The factorial single-cell latent variable model (slalom)
What is slalom?
slalom is a scalable modelling framework for single-cell RNA-seq data that uses gene set annotations to dissect single-cell transcriptome heterogeneity, thereby allowing identification of biological drivers of cell-to-cell variability and model confounding factors.
Observed heterogeneity in single-cell profiling data is multi-factorial. slalom provides an efficient framework for unravelling this heterogeneity by simultaneously inferring latent factors that reflect annotated factors from pathway databases, as well as unannotated factors that capture variation outside the annotation. slalom builds on sparse factor analysis models, for which this implementation provides efficient approximate inference using Variational Bayes, allowing the application of slalom to very large datasets containing up to 100,000 cells.
We provide two implementations of the slalom model: an R/C++ implementation that is available on Bioconductor and a Python implementation. Both the R and Pyhton packages implement the model described in the accompanying publication .
Software by Florian Buettner, Davis McCarthy and Oliver Stegle.
slalom R package is available on Bioconductor, so the most reliable way
to install the package is to use the usual Bioconductor method:
## try http:// if https:// URLs are not supported source("https://bioconductor.org/biocLite.R") biocLite("slalom")
The source code for the R package can be found in the R_package folder of this repository.
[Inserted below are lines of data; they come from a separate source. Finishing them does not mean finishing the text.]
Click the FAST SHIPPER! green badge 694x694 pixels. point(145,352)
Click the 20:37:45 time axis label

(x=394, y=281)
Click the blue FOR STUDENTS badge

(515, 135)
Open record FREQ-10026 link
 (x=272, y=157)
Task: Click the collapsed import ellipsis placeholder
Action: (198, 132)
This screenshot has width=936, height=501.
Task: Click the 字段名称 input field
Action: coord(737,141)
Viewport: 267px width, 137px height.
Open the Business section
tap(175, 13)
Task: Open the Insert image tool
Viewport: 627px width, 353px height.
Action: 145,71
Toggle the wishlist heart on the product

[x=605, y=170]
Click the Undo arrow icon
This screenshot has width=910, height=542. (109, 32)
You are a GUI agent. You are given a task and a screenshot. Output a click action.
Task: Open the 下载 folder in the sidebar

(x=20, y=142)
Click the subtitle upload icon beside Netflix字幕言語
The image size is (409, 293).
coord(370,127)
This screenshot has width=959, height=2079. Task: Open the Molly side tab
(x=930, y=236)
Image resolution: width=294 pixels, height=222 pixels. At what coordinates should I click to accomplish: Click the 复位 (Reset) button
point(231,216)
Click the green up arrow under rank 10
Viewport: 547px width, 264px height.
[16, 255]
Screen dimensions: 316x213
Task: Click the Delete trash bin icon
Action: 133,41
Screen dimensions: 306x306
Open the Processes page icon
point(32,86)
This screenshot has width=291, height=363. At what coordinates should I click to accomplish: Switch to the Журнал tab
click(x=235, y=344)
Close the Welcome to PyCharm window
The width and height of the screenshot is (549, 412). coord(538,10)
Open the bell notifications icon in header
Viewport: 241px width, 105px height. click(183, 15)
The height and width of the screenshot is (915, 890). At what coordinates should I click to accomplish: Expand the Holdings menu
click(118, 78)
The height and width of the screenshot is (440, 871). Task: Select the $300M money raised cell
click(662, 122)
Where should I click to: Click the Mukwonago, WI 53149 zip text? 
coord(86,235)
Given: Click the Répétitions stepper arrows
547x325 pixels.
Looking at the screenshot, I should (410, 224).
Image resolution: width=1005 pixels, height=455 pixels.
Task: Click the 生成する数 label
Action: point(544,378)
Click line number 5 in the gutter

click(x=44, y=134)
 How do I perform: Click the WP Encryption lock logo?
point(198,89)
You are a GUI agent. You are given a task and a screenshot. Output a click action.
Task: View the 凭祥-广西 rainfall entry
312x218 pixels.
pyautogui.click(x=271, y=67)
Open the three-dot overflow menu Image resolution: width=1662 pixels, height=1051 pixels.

The vignette supplied with the R package provides an overview of usage of that implementation of slalom.
Installation requirements python implementation:
slalom requires Python 2.7 or newer with
- scipy, h5py, numpy, matplotlib, scikit-learn, re
slalom can be installed via pip with
pip install slalom.
For best results, we recommend the ANACONDA python distribution.
How to use slalom?
The current software version should be considered as beta. More extensive documentation, tutorials and examples will be available soon.
For an illustration of how slalom can be applied to mESC data considered in Buettner et al. , we have prepared a notebook. Along with other notebooks, this illustrates example analyses/workflows with slalom that you can read, download and adapt for your own analyses. These notebooks can be viewed and downloaded from here or here.
Documentation of the code can be found here.
 Buettner, F.,Pratanwanich, N., McCarthy, D.J., Marioni, J., Stegle, O. f-scLVM: scalable and versatile factor analysis for single-cell RNA-seq, 2017, Genome Biology.